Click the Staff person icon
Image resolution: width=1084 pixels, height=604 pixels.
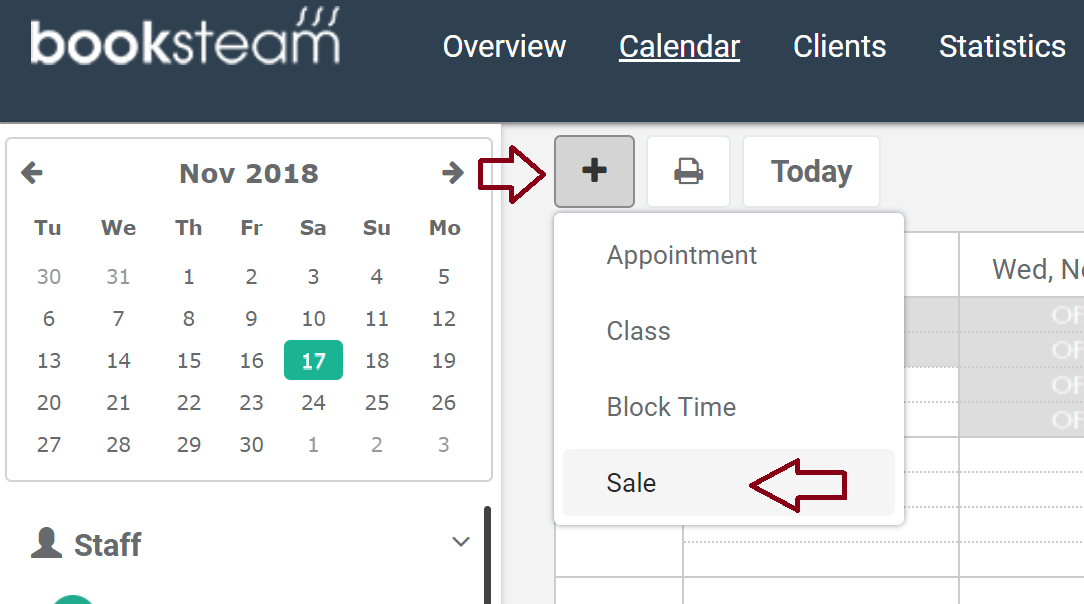click(46, 543)
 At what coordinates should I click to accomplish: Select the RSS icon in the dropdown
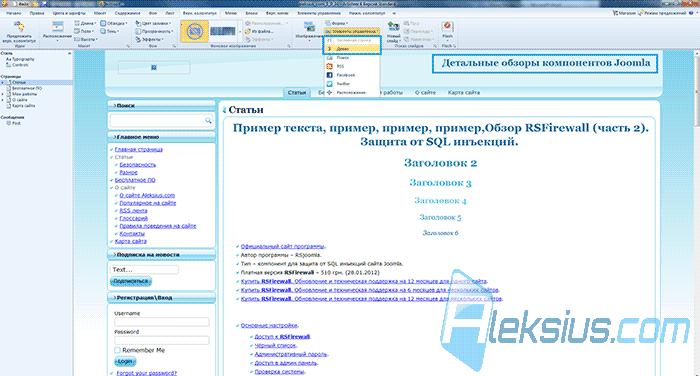tap(329, 66)
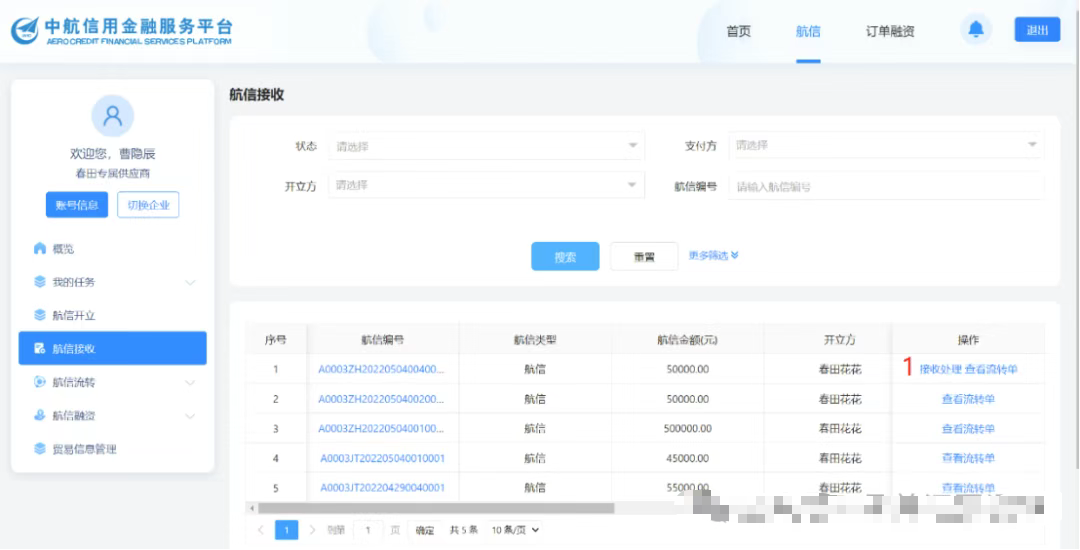Click the 概览 home icon in sidebar
Image resolution: width=1080 pixels, height=550 pixels.
tap(40, 248)
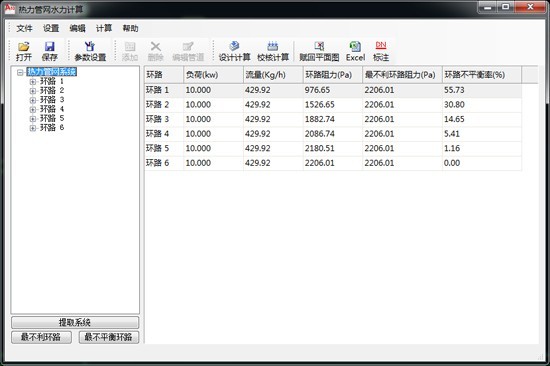Click the 提取系统 button

click(75, 322)

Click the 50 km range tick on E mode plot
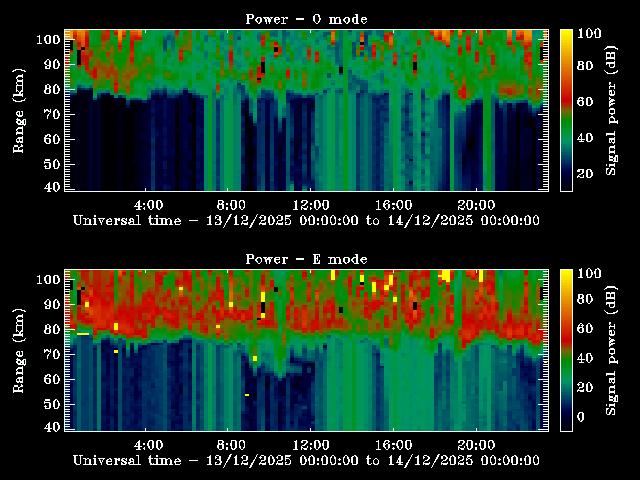pyautogui.click(x=50, y=403)
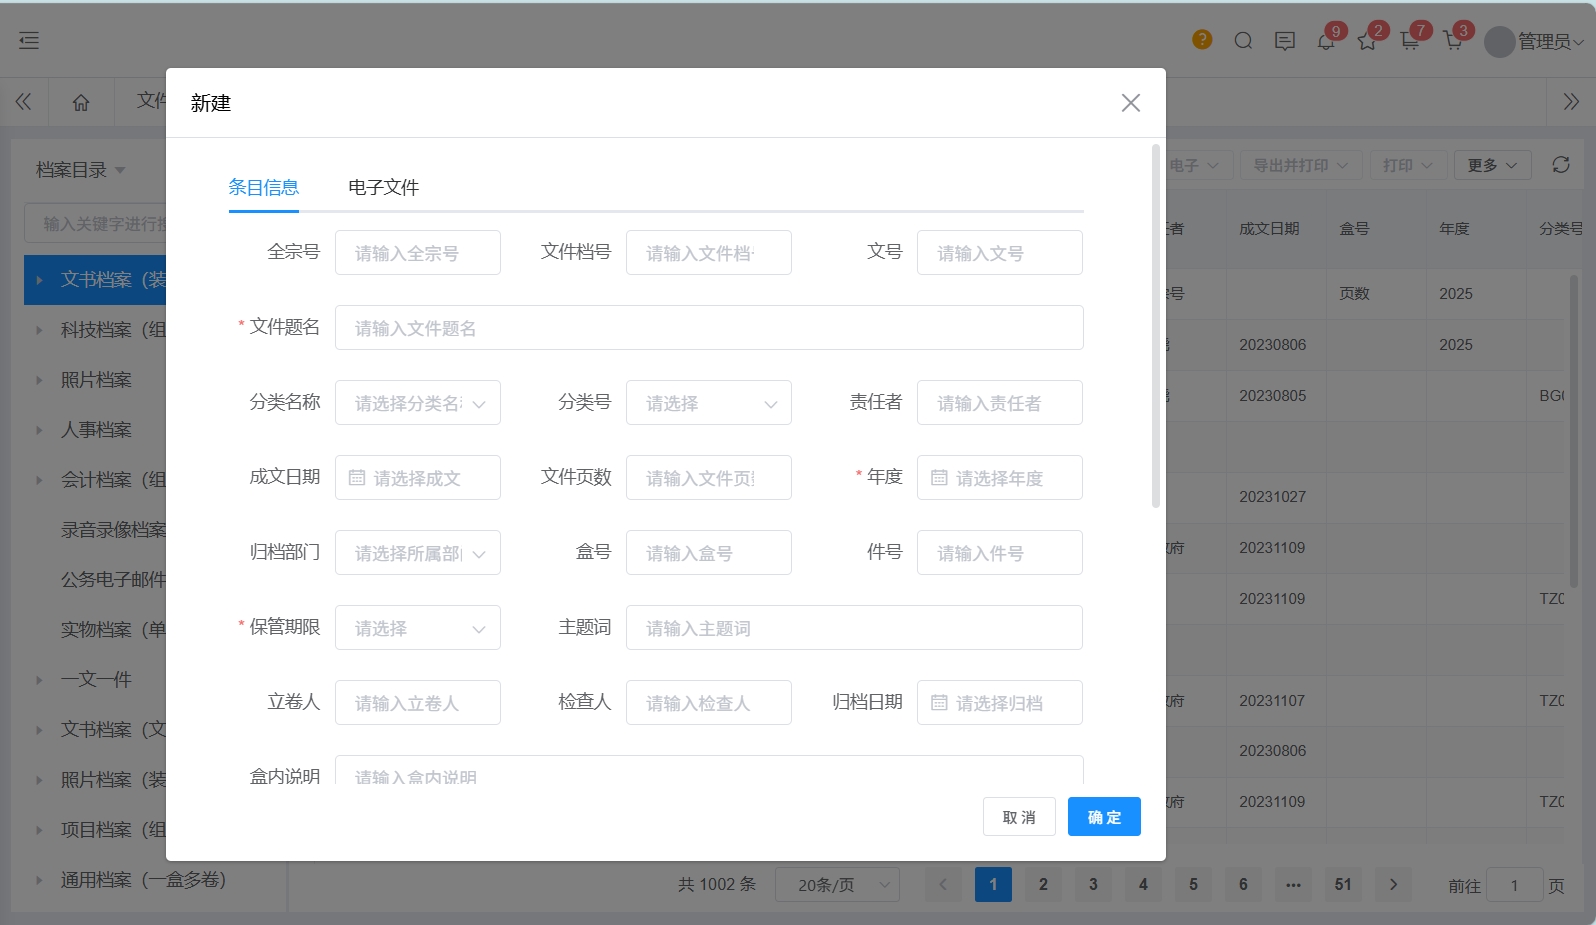Select the 条目信息 tab
The height and width of the screenshot is (925, 1596).
click(x=263, y=188)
□ □ □
=== Your assignment ===
Where a record above holds a picture, drop the picture and print the rest exactly.

=== Solution to this problem ===
Click the Staff person icon
Image resolution: width=1084 pixels, height=604 pixels.
click(46, 543)
 At what coordinates should I click to accomplish: Select the RSS icon in the dropdown
tap(329, 66)
Click the 概览 home icon in sidebar
Image resolution: width=1080 pixels, height=550 pixels.
tap(40, 248)
Click the 提取系统 button

click(75, 322)

Click the 50 km range tick on E mode plot
pyautogui.click(x=50, y=403)
Select the 条目信息 tab
The height and width of the screenshot is (925, 1596).
click(x=263, y=188)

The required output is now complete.